Surrogate's Court, Nassau County
May 23, 1958
12 Misc. 2d 42 (N.Y. Surr. Ct. 1958)

Opinion

May 23, 1958

Charles E. Lapp, Jr., for petitioner.


Incidental to this probate proceeding, the petitioner seeks a construction of the terms of the will, drawn by a layman.

It would be inappropriate to subject this hastily and haphazardly written instrument to a minute examination placing undue emphasis or significance on punctuation and paragraphing (cf. Eidt v. Eidt, 203 N.Y. 325, 328; see 7 Heaton on Surrogates' Courts [5th ed.], § 405).

The language of the will and the testimony offered at the hearing make it very clear that the testator intended to leave all his possessions to his sister, Mrs. Salvina Zahra.

The entire will is embraced in two short paragraphs reading as follows:

"I, the undersigned — Rev. Francis J. Agius — Pastor of Our Lady of Good Counsel Church — Inwood — declare that all the paintings and all the collection of postal stamps are my own personal property; and at my death all to go to my sister — Mrs. Salvina Zahra, and she is to dispose of them according to my instructions given to her.

"My real estate at Mattituck, Long Island, also to go to my sister — Mrs. Salvina Zahra. The same holds true for my property in Inwood and in Danville, New Jersey."

The question presented is whether the testator has completely disposed of his estate or has died intestate as to some of his property.

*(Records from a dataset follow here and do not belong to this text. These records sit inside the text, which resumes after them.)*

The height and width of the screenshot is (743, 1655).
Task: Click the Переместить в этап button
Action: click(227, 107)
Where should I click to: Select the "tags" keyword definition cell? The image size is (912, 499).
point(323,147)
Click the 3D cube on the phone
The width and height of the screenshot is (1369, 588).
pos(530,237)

In a recent New York Court of Appeals case ( Matter of Fabbri, 2 N.Y.2d 236) that court enunciated certain basic principles to be used by the courts in the construction of wills. The Court of Appeals there said (p. 240): "If the court upon reading the will in this setting discerns a dominant purpose or plan of distribution, the individual parts of the will must be read in relation to that purpose and given effect accordingly ( Roe v. Vingul, 117 N.Y. 204, 212). This is true despite the fact that a literal reading of the portion under construction might yield an inconsistent or contradictory meaning because of the use of awkward language inadvertently or carelessly chosen ( Haug v. Schumacher, 166 N.Y. 506, 513; Williams v. Jones, 166 N.Y. 522, 533, supra). As this court pointed out in an early opinion: `If we can see that the inept, or careless, use of language by the testator has created the difficulty in ascertaining his intention, but, nevertheless, feel certain as to what he meant, from reading the whole instrument in connection with the clause in question, we may subordinate the language to that meaning.' ( Matter of Miner, 146 N.Y. 121, 130-131.)"

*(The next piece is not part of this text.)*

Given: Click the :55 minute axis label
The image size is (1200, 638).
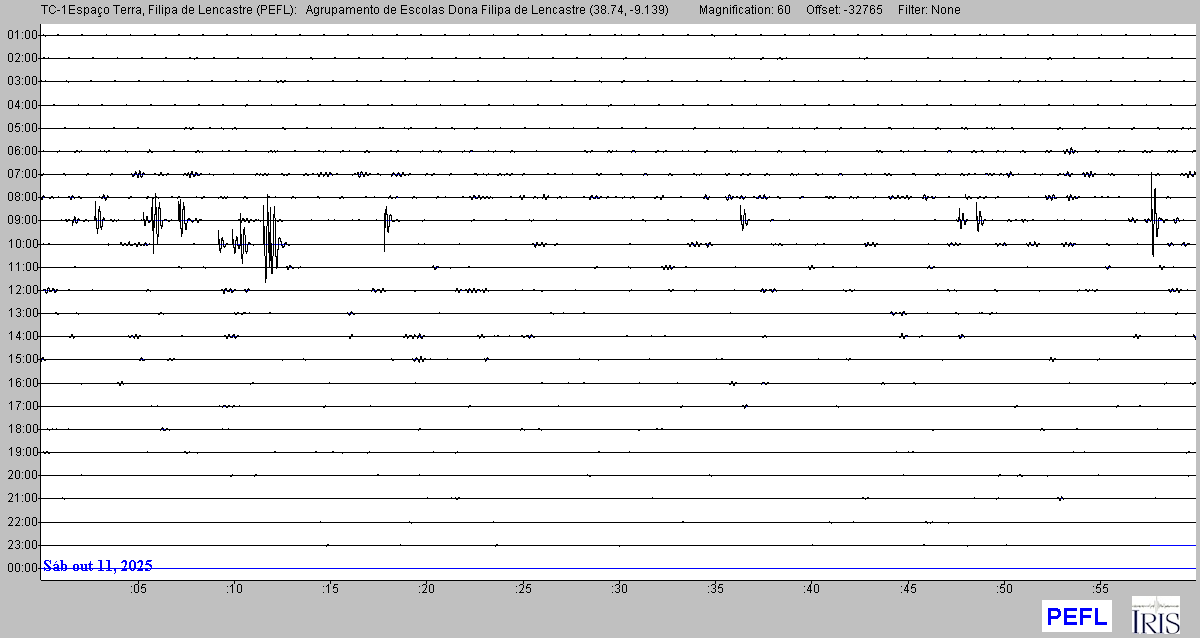Looking at the screenshot, I should (x=1101, y=589).
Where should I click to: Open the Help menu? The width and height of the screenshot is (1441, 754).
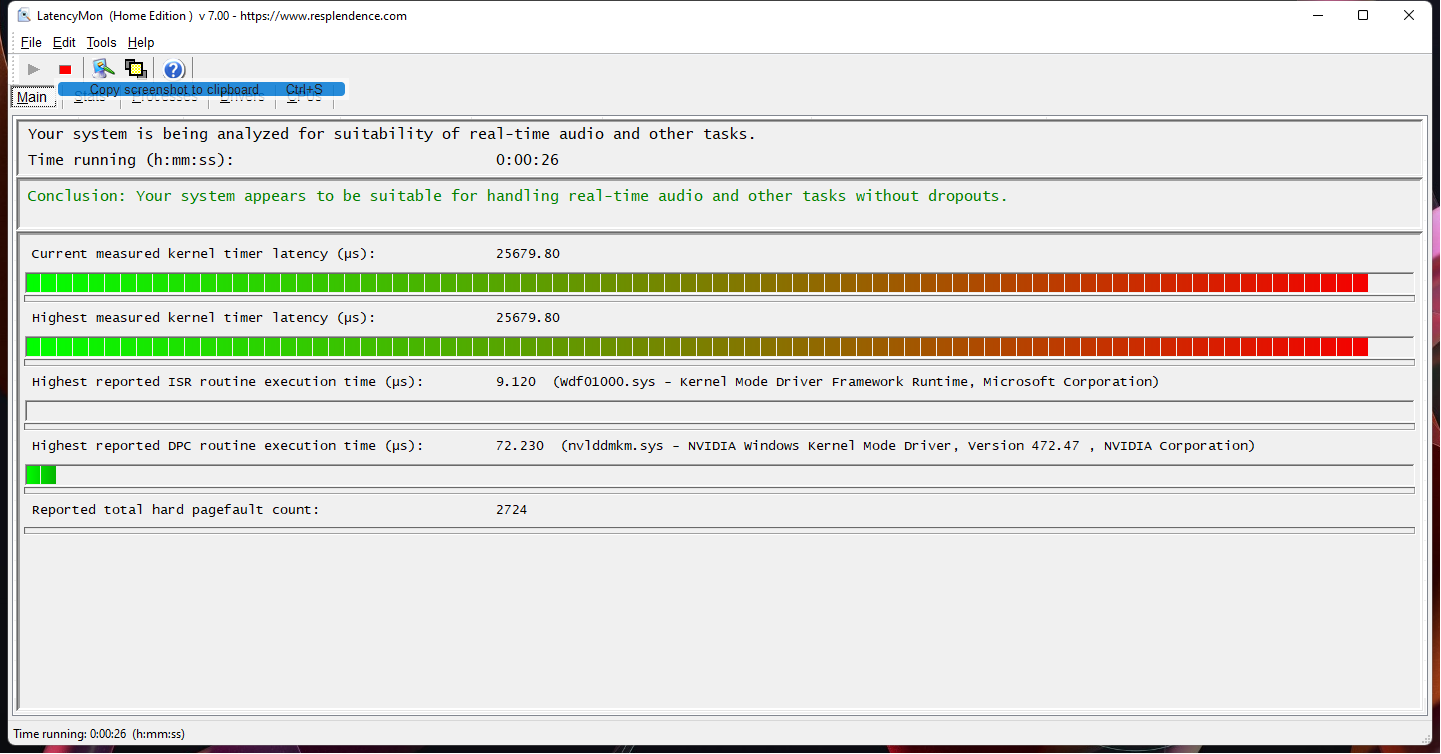pyautogui.click(x=141, y=42)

The Court of Appeals also strongly reaffirmed in the Fabbri case ( 2 N.Y.2d 236, supra) the presumption against intestacy, and quoted the language in Matter of Hayes ( 263 N.Y. 219, 225) as follows (p. 243): "`The idea of anyone deliberately purposing to die testate as to a portion of his estate, and intestate as to another portion, is so unusual, in the history of testamentary dispositions, as to justify almost any construction to escape from it.' (2 Redfield on Wills [3d ed.], p. 235.)"

In Morton v. Woodbury ( 153 N.Y. 243) the court held that no specific words were necessary to constitute a residuary legatee. In the last-cited case the language which was held to be the residuary clause read as follows: "I appoint Ellen C. Woodbury my legatee and give to her all not before specified in this and request her to give as I may direct or sell from what remains." The court held that the "all" referred to her property and estate and that the clause above cited was sufficient to pass the residuary estate to the named legatee.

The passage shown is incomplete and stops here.